- [Testo di partenza]
______

Con riferimento al rispetto del principio di correlazione tra accusa e sentenza, di cui all'art. 521 c.p.p., la giurisprudenza di legittimità ha costantemente sostenuto che “tra la corruzione propria ed impropria v'è un rapporto di continenza con la conseguenza che la contestazione della prima lascia un ampio margine per la qualificazione giuridica del fatto, in sede di decisione, senza che con ciò venga compromesso il principio di correlazione, di cui all'art. 521c.p.p. tra imputazione e sentenza” (Cass. pen., Sez. VI, 21 marzo 1996, n. 6004).

Tuttavia occorre segnalare come, proprio in materia di corruzione, la Corte europea dei diritti dell'uomo ha condannato lo Stato italiano per violazione dell'art. 6, par. 3, lett. a), Cedu, in quanto la Cassazione aveva riqualificato d'ufficio il fatto nel più grave delitto di corruzione in atti giudiziari, diversamente da quanto avvenuto nei precedenti gradi di giudizio senza aver previamente informata l'imputato della possibilità di tale riqualificazione. Ciò in quanto “L'imputato ha diritto ad essere informato della natura e dei motivi dell'accusa formulata a proprio carico, ivi compresa la qualificazione giuridica del fatto reato, e del diritto di disporre del tempo e delle facilitazioni necessarie a preparare la difesa” (Corte Edu, Sez. II, Sent., 11 dicembre 2007, n. 25575/04, Drassich c. Italia).

Casistica

Atto d'ufficio

La contrarietà dell'atto ai doveri d'ufficio non costituisce elemento materiale della fattispecie di corruzione propria antecedente (art. 319 c.p.), ma ne qualifica il dolo, caratterizzando la finalità della condotta (Cass. pen., sez. V, 13 dicembre 1993).

In tema di delitti di corruzione, l'atto d'ufficio non deve essere inteso in senso strettamente formale in quanto esso è integrato anche da un comportamento materiale che sia esplicazione di poteri-doveri inerenti alla funzione concretamente esercitata e presupponga la necessità di una congruità tra esso, in quanto oggetto dell'accordo illecito, e la posizione istituzionale del soggetto pubblico contraente (Cass. pen., sez. V, 16 gennaio 2013, n. 36859).

Bene giuridico

Il bene giuridico protetto dalle disposizioni riguardanti i delitti di corruzione, di cui agli art. 318, 319 e 320 c.p., partecipa del principio fissato dall'art. 97 della Carta costituzionale; infatti, tali fattispecie rappresentano una delle espressioni confliggenti con l'esigenza che sia assicurato il buon andamento e l'imparzialità dell'amministrazione della cosa pubblica (Cass. pen., sez. I, 25 agosto 1991).

______

- [Compiti da svolgere]
- a) Di' se ognuna di queste affermazioni concorda con il testo sulla corruzione, rispondendo sì o no e citando alla lettera le parole decisive. (i) La Corte europea dei diritti dell'uomo ha condannato lo Stato italiano per violazione dell'art. 6 Cedu. (ii) La contrarietà dell'atto ai doveri d'ufficio è un elemento materiale della corruzione propria antecedente. (iii) L'atto d'ufficio va inteso in senso strettamente formale.
- b) Ricopia fedelmente dal testo sulla corruzione il brano che parte da "Tuttavia occorre segnalare" e prosegue fino a "Drassich c. Italia).".
Le voci sono materiale separato dal testo sulla corruzione.

______

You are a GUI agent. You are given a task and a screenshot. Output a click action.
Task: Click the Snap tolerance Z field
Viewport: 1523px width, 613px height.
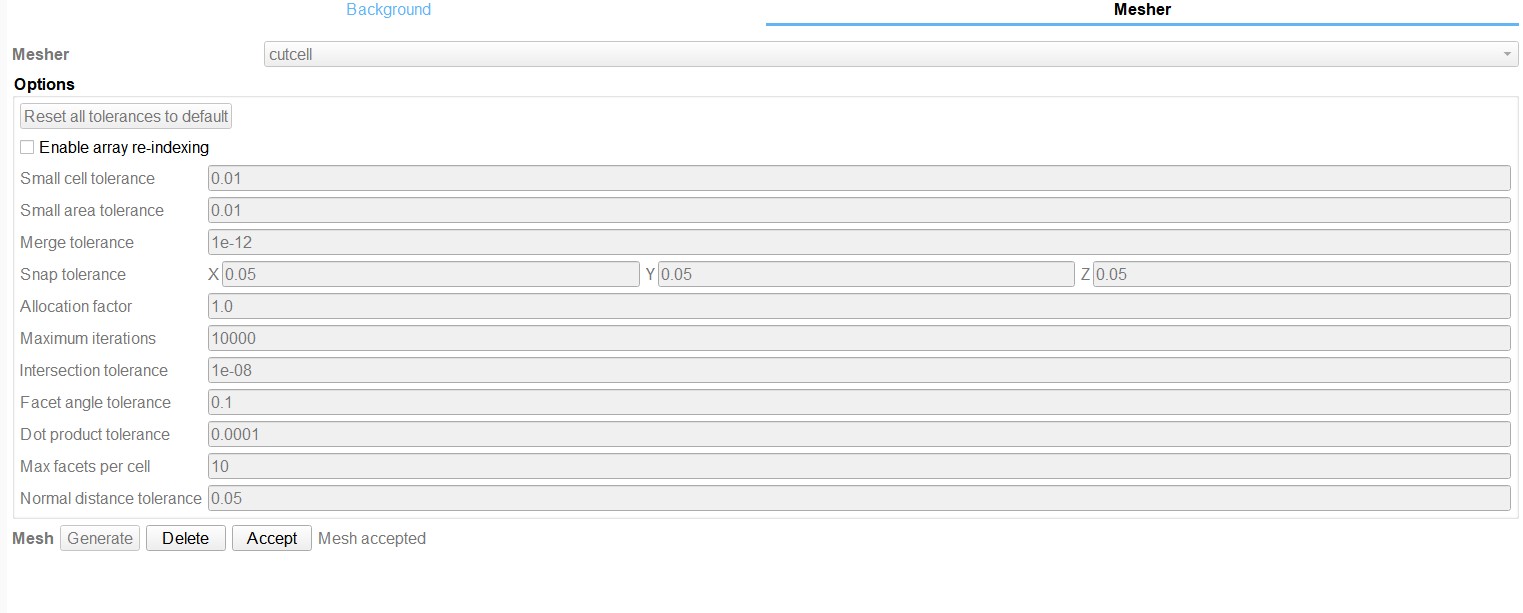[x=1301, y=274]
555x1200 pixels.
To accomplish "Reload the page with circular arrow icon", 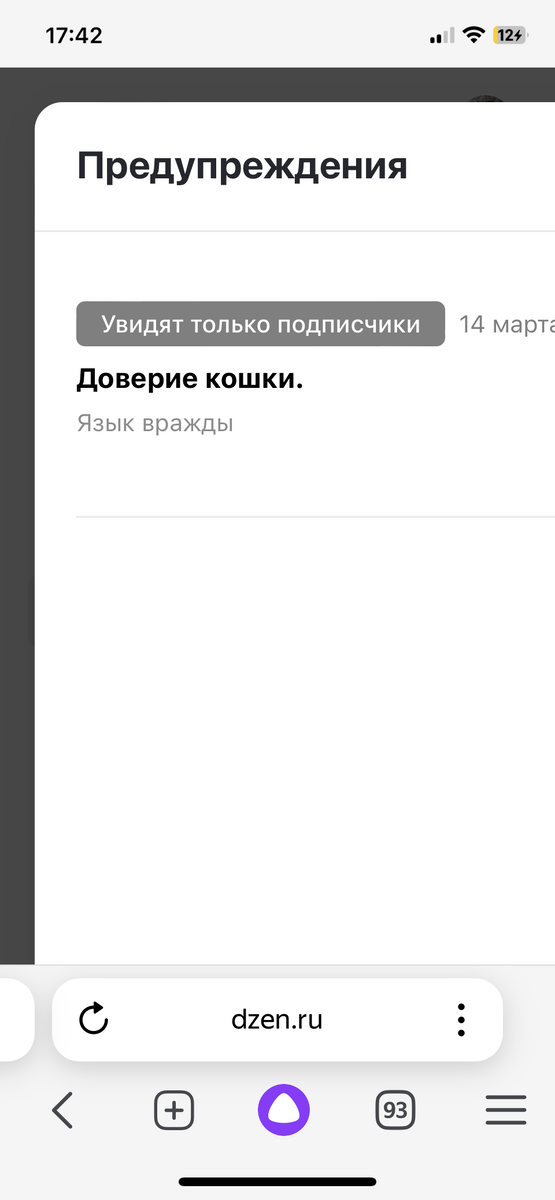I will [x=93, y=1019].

______

- [Soluzioni proposte]
- a)
(i) Sì: «la Corte europea dei diritti dell'uomo ha condannato lo Stato italiano per violazione dell'art. 6, par. 3, lett. a), Cedu»
(ii) No: «La contrarietà dell'atto ai doveri d'ufficio non costituisce elemento materiale della fattispecie di corruzione propria antecedente (art. 319 c.p.)»
(iii) No: «l'atto d'ufficio non deve essere inteso in senso strettamente formale»

- b)
Tuttavia occorre segnalare come, proprio in materia di corruzione, la Corte europea dei diritti dell'uomo ha condannato lo Stato italiano per violazione dell'art. 6, par. 3, lett. a), Cedu, in quanto la Cassazione aveva riqualificato d'ufficio il fatto nel più grave delitto di corruzione in atti giudiziari, diversamente da quanto avvenuto nei precedenti gradi di giudizio senza aver previamente informata l'imputato della possibilità di tale riqualificazione. Ciò in quanto “L'imputato ha diritto ad essere informato della natura e dei motivi dell'accusa formulata a proprio carico, ivi compresa la qualificazione giuridica del fatto reato, e del diritto di disporre del tempo e delle facilitazioni necessarie a preparare la difesa” (Corte Edu, Sez. II, Sent., 11 dicembre 2007, n. 25575/04, Drassich c. Italia).